Exercise passage:
Greenberg continued this line of research as an assistant professor at HMS. Notably, he established a connection between neurotransmitters — chemical messengers that flow from one neuron to the next — and changes in the activity of genes. He described a signaling cascade that starts with the release of neurotransmitters and leads to a spike in calcium in the neuron receiving the message. This influx of calcium induces the neuron to activate c-fos and other genes that make proteins, which, in turn, initiate downstream signaling.
Greenberg went on to more fully define the signaling pathways that neurotransmitters use to activate genes and identify the specific proteins involved. The work of other labs suggests that one of these proteins, CREB, is an important mediator of long-term memory. Building on Greenberg’s work, scientists have also identified hundreds of stimuli that induce Fos production in the brain during different behaviors, thus demonstrating the protein’s ubiquity and importance for brain function.
Greenberg is now working to further characterize the products of genes controlled by neural activity, including how these gene products interact. For example, he learned that Fos works with another protein, NPAS4, to regulate the expression of certain genes by modulating the on-off signals in neurons in response to stimuli. His findings offer a new possible mechanism for long-lasting brain plasticity that may underlie associative learning and spatial navigation. He also established that Fos plays a role in remodeling genetic material inside cells in conjunction with a protein complex called BAF, which has been implicated in neurodevelopmental disorders such as autism.
Greenberg’s efforts have provided insight into the mechanisms by which activity-related genes control the maturation, pruning, and stability of synapses — the small gaps where neurons connect and communicate. Greenberg has linked the gene transcription programs he is studying to key aspects of experience-dependent brain maturation and plasticity, including the formation of context-dependent memories and the plasticity of the visual system during development. His work sheds light on the origins of conditions in which mechanisms of neural plasticity are disrupted such as Rett syndrome, autism, and other developmental brain disorders.
Greenberg’s research has also yielded important technical advances. His discovery of Fos induction provided researchers with a tool that is now widely used to identify the neurons and neural circuits that mediate behavior. His discoveries have also led to innovative ways of trapping these neurons to assess their function in neural circuits, and new strategies for making detailed observations about the molecules and mechanisms that mediate learning, memory, and behavior.
“For me, this is the culmination of a forty-year odyssey aimed at understanding how our sensory experiences impinge on the neuronal genome to orchestrate brain maturation and the plasticity that underlies long-term memory and how these processes go awry in disorders of the nervous system,” Greenberg said.
Greenberg earned a bachelor’s degree in chemistry from Wesleyan University and completed his PhD at Rockefeller University. Following his postdoctoral research at NYU, he became an assistant professor in the Department of Microbiology and Molecular Genetics at HMS, and later, director of the F.M. Kirby Neurobiology Center at Boston Children’s Hospital. In 2008, he became the chair of neurobiology at HMS, a position he held for 14 years.
Greenberg is a member of the American Academy of Arts and Sciences, the National Academy of Sciences, and the National Academy of Medicine. He has received numerous other awards, including a McKnight award for technological advances in neuroscience, the 2015 Gruber Prize in Neuroscience, the 2019 Ralph W. Gerard Prize in Neuroscience, and the 2022 Edward M. Scolnick Prize in Neuroscience.
The Lundbeck Foundation has awarded The Brain Prize annually since 2011. Winners are selected by a committee of nine leading neuroscientists from around the world who have expertise in diverse neuroscience disciplines.

Stored data:
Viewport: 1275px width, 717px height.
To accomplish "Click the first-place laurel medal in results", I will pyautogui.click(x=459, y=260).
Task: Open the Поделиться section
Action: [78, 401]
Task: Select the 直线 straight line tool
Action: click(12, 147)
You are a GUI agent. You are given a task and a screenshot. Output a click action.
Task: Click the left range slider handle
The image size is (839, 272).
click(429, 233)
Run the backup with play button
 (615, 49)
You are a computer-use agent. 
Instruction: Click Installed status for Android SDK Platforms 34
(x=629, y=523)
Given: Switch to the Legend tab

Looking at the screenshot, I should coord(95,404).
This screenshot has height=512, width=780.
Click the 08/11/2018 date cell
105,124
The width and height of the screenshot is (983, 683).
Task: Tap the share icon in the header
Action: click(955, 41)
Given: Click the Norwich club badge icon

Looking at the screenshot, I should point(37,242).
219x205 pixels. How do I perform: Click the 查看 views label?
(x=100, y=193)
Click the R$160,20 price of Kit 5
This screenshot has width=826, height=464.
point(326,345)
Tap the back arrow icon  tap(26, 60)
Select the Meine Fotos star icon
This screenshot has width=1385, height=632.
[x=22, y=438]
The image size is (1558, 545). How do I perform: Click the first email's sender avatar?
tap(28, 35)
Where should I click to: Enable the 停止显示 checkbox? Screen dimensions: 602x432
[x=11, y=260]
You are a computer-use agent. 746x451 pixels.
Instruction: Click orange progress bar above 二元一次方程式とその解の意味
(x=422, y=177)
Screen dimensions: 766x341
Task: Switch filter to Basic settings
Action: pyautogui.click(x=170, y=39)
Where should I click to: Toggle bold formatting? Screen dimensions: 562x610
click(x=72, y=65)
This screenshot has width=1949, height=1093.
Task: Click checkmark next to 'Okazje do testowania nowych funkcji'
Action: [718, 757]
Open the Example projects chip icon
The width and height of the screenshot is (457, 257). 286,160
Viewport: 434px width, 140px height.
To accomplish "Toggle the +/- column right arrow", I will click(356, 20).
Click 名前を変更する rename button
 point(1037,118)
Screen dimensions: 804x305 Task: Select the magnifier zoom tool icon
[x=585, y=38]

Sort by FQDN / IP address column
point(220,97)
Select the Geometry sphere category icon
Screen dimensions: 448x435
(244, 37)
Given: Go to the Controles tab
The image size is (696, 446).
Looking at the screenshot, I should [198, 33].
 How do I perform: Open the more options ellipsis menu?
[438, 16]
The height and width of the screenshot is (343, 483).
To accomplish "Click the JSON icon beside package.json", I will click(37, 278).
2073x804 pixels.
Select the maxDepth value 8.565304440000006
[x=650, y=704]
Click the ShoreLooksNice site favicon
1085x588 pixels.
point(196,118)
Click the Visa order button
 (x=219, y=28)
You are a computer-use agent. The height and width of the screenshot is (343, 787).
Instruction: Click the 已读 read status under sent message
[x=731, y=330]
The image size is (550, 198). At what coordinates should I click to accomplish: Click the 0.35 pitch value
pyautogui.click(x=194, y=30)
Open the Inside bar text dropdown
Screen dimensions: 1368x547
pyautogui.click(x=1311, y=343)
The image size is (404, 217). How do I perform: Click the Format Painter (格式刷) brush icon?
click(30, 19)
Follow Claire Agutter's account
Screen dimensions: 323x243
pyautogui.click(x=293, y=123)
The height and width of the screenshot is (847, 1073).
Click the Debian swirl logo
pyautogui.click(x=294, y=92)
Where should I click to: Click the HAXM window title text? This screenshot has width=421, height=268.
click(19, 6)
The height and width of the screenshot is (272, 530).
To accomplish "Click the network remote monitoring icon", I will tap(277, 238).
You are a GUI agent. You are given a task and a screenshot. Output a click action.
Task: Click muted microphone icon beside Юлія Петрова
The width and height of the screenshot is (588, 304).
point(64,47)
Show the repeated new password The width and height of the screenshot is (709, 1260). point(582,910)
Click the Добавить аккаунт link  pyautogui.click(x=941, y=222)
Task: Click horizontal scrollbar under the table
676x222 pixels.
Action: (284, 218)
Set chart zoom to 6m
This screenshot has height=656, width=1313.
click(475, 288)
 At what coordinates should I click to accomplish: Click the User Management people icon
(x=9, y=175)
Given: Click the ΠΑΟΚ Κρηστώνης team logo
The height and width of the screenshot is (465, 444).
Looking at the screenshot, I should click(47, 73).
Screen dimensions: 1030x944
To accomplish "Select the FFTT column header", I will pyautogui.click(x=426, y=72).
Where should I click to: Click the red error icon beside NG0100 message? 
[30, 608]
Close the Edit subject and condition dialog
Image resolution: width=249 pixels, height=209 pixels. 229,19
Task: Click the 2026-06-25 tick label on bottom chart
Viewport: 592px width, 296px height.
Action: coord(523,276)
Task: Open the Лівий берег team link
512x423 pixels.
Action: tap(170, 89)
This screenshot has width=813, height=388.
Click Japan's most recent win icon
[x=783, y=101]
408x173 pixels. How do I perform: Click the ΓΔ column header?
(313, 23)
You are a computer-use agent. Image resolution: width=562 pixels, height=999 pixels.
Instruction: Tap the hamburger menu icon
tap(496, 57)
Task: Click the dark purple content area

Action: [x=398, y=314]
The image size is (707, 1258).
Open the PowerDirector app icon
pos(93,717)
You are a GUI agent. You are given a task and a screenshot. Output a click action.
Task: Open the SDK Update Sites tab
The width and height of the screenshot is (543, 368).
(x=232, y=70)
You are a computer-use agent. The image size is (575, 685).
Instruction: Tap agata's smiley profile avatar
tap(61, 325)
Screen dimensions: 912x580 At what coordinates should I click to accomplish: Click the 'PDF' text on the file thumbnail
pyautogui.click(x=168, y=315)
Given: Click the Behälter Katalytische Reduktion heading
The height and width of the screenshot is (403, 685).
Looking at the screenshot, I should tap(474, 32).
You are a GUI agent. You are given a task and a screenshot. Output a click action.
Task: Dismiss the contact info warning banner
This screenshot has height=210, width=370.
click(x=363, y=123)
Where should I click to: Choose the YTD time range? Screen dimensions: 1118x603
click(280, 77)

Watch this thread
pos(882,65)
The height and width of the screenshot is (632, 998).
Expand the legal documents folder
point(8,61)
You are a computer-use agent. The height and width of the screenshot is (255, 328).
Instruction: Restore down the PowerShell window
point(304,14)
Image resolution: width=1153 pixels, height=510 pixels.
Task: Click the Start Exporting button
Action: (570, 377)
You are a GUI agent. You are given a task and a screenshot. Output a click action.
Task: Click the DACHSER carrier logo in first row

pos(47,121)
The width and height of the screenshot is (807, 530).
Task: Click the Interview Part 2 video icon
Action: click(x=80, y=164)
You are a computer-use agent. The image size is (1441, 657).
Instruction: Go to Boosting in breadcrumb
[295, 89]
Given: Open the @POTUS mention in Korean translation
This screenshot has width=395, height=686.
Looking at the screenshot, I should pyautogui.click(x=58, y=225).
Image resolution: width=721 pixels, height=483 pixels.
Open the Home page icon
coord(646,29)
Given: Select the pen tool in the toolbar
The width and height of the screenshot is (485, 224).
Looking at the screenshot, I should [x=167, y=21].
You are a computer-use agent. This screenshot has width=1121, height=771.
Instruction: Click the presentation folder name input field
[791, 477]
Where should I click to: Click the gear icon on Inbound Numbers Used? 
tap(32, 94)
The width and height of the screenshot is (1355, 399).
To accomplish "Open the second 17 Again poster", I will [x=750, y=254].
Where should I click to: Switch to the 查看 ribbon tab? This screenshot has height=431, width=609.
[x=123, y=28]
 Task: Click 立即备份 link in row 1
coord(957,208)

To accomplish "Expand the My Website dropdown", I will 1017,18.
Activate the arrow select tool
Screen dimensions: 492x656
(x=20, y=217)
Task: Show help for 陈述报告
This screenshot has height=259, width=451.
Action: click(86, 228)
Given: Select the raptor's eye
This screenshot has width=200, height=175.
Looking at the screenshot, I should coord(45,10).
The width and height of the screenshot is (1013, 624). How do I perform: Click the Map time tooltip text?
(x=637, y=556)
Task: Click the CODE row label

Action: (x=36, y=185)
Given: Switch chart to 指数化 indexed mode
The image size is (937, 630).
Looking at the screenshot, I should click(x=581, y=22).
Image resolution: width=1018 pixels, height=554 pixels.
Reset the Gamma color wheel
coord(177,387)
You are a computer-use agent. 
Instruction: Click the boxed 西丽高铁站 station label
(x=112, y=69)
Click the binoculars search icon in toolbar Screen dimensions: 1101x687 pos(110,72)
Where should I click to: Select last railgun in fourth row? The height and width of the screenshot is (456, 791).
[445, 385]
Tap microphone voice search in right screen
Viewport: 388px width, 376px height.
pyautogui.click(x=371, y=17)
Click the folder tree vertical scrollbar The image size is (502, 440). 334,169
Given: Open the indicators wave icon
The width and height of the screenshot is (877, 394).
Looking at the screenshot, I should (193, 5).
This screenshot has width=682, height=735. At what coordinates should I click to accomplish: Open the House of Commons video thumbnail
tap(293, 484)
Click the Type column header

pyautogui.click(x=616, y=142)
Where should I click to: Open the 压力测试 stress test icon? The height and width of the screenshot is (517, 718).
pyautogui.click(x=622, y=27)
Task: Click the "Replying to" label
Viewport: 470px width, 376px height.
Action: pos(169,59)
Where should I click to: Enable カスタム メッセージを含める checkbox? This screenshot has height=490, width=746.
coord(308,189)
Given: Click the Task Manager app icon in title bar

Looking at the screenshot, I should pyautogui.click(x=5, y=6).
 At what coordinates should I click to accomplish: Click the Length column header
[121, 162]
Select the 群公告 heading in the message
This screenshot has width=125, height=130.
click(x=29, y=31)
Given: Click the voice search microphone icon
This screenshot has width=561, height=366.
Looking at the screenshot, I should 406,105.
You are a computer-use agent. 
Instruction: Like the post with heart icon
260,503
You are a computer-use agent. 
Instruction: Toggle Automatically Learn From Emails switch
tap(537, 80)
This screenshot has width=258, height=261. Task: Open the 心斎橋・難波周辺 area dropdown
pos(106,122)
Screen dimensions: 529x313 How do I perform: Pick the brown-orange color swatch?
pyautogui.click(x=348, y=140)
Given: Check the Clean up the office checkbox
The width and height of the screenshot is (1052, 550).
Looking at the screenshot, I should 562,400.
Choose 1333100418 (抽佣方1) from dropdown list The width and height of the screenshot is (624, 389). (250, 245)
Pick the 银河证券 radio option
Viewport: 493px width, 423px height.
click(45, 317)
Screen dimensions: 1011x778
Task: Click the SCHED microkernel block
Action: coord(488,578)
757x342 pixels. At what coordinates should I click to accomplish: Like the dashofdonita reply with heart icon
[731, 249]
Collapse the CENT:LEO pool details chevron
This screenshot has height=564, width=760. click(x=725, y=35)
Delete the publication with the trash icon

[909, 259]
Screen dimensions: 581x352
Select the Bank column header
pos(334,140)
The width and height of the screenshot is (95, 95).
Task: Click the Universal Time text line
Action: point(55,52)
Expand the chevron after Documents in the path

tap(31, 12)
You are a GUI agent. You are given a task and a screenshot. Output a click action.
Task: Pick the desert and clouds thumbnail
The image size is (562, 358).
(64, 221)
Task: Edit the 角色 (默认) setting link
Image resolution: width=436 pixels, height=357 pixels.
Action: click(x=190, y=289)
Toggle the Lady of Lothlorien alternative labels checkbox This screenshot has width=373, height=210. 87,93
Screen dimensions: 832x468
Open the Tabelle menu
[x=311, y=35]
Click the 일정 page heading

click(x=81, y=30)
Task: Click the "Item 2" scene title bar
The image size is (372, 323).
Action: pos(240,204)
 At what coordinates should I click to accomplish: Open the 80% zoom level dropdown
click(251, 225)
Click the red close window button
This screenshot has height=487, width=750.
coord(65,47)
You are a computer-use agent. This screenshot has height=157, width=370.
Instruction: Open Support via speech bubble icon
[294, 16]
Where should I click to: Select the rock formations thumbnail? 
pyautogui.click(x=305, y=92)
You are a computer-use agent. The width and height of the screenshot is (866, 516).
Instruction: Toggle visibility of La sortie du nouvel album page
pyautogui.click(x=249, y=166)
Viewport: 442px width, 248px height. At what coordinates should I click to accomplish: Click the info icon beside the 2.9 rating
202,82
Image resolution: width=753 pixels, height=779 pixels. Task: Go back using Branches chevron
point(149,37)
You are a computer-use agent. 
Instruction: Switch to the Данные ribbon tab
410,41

Problems to work on:
a) In the passage about Greenberg, rewrite the paragraph that begins "Greenberg earned a bachelor’s degree" as a short list that keeps its main facts.
b) Output the part of the passage about Greenberg starting with "Greenberg continued this" and going on through "initiate downstream signaling.", copied word for word.

Expected responses:
a)
- Bachelor's degree in chemistry from Wesleyan University
- PhD from Rockefeller University
- Postdoctoral research at NYU
- Assistant professor in the Department of Microbiology and Molecular Genetics at HMS
- Later, director of the F.M. Kirby Neurobiology Center at Boston Children's Hospital
- Chair of neurobiology at HMS from 2008, a position held for 14 years

b)
Greenberg continued this line of research as an assistant professor at HMS. Notably, he established a connection between neurotransmitters — chemical messengers that flow from one neuron to the next — and changes in the activity of genes. He described a signaling cascade that starts with the release of neurotransmitters and leads to a spike in calcium in the neuron receiving the message. This influx of calcium induces the neuron to activate c-fos and other genes that make proteins, which, in turn, initiate downstream signaling.